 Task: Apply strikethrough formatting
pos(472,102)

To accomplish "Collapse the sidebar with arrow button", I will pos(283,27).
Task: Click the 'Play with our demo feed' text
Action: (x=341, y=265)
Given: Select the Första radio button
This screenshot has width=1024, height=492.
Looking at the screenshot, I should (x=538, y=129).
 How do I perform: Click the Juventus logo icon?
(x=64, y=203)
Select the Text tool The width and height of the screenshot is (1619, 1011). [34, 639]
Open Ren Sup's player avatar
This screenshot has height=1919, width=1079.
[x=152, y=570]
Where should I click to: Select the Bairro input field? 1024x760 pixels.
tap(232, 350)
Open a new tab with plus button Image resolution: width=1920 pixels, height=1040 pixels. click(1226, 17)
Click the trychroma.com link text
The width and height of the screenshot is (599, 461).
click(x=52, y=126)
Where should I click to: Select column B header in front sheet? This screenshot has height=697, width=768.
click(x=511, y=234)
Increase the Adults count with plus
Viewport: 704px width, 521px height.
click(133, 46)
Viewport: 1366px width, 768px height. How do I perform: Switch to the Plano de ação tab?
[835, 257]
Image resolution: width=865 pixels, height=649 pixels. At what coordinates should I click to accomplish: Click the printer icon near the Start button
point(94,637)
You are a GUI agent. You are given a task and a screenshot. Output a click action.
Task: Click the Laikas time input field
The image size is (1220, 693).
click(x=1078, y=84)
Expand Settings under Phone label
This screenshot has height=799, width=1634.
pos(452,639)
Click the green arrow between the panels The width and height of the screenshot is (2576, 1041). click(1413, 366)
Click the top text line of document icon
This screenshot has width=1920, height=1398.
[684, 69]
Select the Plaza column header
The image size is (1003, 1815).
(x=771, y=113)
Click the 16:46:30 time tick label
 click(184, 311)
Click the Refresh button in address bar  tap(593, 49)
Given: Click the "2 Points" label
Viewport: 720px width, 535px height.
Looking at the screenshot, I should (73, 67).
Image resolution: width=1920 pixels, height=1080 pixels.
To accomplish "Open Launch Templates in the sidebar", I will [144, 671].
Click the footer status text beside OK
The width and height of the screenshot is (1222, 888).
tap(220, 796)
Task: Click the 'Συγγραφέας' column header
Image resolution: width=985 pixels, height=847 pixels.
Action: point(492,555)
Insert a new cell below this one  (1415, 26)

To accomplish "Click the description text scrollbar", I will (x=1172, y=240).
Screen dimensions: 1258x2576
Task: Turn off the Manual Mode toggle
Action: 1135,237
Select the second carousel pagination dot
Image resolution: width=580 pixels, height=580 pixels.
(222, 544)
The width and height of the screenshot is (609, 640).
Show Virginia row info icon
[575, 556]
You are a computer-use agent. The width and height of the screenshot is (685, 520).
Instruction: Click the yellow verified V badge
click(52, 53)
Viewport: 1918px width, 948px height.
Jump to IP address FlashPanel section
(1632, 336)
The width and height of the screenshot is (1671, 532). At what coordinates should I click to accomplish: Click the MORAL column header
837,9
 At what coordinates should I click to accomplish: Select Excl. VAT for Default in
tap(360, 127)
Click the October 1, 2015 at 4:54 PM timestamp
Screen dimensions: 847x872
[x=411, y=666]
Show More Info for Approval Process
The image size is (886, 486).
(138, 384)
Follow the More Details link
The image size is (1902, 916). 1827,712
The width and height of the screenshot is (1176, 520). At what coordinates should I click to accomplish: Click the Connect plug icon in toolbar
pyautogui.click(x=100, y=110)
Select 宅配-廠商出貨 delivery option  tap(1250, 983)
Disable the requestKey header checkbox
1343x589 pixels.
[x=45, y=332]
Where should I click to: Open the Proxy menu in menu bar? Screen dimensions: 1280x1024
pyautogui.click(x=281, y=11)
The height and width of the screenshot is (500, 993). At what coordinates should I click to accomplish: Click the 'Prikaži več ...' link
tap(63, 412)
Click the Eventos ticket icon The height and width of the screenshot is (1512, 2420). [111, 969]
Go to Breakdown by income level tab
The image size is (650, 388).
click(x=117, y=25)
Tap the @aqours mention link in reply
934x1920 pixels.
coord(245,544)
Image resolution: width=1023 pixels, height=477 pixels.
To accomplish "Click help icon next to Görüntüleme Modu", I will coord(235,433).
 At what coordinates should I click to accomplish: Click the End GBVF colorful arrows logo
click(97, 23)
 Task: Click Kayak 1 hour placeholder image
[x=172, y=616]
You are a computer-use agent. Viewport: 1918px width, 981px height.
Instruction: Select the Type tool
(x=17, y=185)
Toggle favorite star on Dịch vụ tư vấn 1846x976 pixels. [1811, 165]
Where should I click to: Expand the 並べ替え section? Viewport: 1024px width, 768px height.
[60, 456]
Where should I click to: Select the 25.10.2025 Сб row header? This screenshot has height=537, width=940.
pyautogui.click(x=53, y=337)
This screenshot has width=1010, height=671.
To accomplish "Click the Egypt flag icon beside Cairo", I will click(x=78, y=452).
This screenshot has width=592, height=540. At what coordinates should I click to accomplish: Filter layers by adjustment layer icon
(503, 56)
- - - - -
TASK REQUIREMENTS ▸ Convert the data, everything from the line containing "The width and height of the screenshot is (1176, 520)." down to the line containing "I will coord(235,433).", into a Markdown table with columns Row and Line. Number each line and skip any blank ones.

EXERCISE OUTPUT ▸
| Row | Line |
|---|---|
| 1 | The width and height of the screenshot is (1176, 520). At what coordinates should I click to accomplish: Click the Connect plug icon in toolbar |
| 2 | pyautogui.click(x=100, y=110) |
| 3 | Select 宅配-廠商出貨 delivery option  tap(1250, 983) |
| 4 | Disable the requestKey header checkbox |
| 5 | 1343x589 pixels. |
| 6 | [x=45, y=332] |
| 7 | Where should I click to: Open the Proxy menu in menu bar? Screen dimensions: 1280x1024 |
| 8 | pyautogui.click(x=281, y=11) |
| 9 | The height and width of the screenshot is (500, 993). At what coordinates should I click to accomplish: Click the 'Prikaži več ...' link |
| 10 | tap(63, 412) |
| 11 | Click the Eventos ticket icon The height and width of the screenshot is (1512, 2420). [111, 969] |
| 12 | Go to Breakdown by income level tab |
| 13 | The image size is (650, 388). |
| 14 | click(x=117, y=25) |
| 15 | Tap the @aqours mention link in reply |
| 16 | 934x1920 pixels. |
| 17 | coord(245,544) |
| 18 | Image resolution: width=1023 pixels, height=477 pixels. |
| 19 | To accomplish "Click help icon next to Görüntüleme Modu", I will coord(235,433). |